A dedicated missionary, he spent much of his career serving First Nations communities in Northern Ontario, spending the first 14 years of his vocation in the James Bay region. He was fluent in Cree and in writing the Cree syllabary language, eventually writing a hymnal in Cree. He was given the name “Sheegoos” or “the good medicine which comes once a year” in Cree. Upon his election as Metropolitan, he declined the opportunity to serve in Southern Ontario, preferring to stay in the Diocese of Moosonee. He was considered to be a gifted orator with a strong intellect and a rich sense of humour.
He was a talented writer, publishing a number of books besides his Cree Hymnal, including the Life of Bishop Sullivan, Canada at War, Wednesday Morning, (which was a selection of his editorials for the Globe and Mail), For such a Time as This, (which was a collection of his sermons), and One Day at a Time, (his autobiography). Starting in 1937, he wrote a popular newspaper column in the Globe and Mail which he continued until his death in 1957. As a result of his weekly column and his work as a priest and bishop, he was held in high regard by Anglicans in Ontario for his spiritual leadership. In September of 1941 he travelled to London, England as one of a number of Canadian journalists and writers, in his case representing the Globe and Mail, as a guest of the British Council.

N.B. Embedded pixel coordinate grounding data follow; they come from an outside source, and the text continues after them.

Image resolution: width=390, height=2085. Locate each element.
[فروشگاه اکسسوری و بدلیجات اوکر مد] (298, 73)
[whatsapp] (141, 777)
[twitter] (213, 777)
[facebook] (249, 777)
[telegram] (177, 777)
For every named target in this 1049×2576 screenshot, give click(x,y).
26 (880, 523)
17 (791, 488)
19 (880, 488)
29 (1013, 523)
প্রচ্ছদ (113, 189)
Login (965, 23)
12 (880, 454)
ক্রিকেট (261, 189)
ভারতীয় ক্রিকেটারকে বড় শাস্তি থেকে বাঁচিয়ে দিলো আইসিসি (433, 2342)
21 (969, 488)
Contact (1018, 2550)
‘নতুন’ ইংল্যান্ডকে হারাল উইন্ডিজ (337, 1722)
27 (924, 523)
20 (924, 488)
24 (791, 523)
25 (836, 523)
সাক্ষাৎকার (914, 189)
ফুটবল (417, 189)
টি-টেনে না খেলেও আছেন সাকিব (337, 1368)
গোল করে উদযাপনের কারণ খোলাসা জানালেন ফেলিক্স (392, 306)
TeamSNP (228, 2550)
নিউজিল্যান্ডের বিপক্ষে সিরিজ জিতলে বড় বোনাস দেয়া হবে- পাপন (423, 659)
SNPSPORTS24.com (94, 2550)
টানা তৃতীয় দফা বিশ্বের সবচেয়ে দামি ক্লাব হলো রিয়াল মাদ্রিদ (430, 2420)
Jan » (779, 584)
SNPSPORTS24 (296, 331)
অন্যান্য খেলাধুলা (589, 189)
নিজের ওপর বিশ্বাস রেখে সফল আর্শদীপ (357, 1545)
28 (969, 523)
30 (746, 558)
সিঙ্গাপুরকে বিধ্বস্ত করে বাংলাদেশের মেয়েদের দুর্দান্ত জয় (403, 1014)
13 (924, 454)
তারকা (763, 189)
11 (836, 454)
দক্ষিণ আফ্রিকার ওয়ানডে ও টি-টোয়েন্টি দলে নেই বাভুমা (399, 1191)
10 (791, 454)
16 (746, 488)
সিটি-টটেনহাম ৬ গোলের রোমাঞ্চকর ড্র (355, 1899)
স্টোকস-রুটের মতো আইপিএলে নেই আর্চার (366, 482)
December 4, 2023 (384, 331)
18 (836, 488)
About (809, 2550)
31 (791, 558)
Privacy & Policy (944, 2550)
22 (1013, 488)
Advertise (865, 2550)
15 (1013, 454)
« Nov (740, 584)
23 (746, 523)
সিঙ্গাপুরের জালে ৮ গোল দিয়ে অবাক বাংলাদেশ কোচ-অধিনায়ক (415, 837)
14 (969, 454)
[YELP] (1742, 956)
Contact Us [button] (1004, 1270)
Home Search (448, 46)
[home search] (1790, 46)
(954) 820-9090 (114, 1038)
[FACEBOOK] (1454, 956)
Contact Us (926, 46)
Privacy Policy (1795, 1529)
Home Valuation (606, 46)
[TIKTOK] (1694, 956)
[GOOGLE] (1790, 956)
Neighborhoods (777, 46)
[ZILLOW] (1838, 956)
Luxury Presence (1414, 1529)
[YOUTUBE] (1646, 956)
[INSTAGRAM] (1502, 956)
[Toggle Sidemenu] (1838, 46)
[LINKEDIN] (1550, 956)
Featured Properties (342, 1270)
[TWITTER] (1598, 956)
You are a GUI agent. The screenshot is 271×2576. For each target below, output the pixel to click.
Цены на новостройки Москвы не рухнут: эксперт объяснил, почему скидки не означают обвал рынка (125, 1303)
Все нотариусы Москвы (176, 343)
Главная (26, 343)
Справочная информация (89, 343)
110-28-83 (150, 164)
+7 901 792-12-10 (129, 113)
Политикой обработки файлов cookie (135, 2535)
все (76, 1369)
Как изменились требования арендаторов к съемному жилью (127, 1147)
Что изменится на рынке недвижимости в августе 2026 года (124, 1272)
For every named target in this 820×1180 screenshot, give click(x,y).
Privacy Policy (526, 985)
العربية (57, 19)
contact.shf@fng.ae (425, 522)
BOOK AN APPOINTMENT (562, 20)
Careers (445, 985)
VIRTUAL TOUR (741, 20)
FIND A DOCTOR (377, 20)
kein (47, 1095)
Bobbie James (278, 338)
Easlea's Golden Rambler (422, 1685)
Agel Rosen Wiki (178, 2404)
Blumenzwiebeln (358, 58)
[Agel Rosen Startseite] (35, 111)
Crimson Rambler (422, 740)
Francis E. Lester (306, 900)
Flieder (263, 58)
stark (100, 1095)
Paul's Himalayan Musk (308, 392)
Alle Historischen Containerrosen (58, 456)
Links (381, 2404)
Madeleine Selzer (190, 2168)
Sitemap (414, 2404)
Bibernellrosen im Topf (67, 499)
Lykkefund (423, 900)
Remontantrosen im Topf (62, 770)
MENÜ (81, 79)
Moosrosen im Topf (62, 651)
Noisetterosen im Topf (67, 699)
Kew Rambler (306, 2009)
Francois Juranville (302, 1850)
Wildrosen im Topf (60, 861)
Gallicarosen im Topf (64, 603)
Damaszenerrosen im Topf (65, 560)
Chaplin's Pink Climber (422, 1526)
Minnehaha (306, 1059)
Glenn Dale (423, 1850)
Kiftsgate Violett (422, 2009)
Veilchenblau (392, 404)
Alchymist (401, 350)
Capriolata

He left a legacy with his writings and books and also in the honours which were bestowed on him as a result of his life’s work. In 1959, the newly formed Anglican College in Waterloo, Ontario, Renison College, which would become later become affiliated with the University of Waterloo, was named in his honour. The Renison family remained in close contact with the college, with Archbishop Renison’s widow, Elizabeth, often being present for College events in early years. His son, George Everett Bristol Renison, a World War II hero and the founder and chairman of W.H. Smith Canada, served as Chancellor of Renison University College from 1986-1992, and as Chancellor Emeritus until his death in 1998.
The Most Reverend Robert John Renison (1875-1957) fonds contains newspaper clippings collected by Bishop Renison (and later by his wife) about him or written by either himself or his wife. It also contains drafts of his writings, diaries, letters from him and to him and his wife, drafts and notes from his sermons, speeches by him or his wife, photographs and negatives including many from newspapers, his books with his notes (many in Cree), official documents and certificates and objects including academic robes and priest stoles as well as his war medals.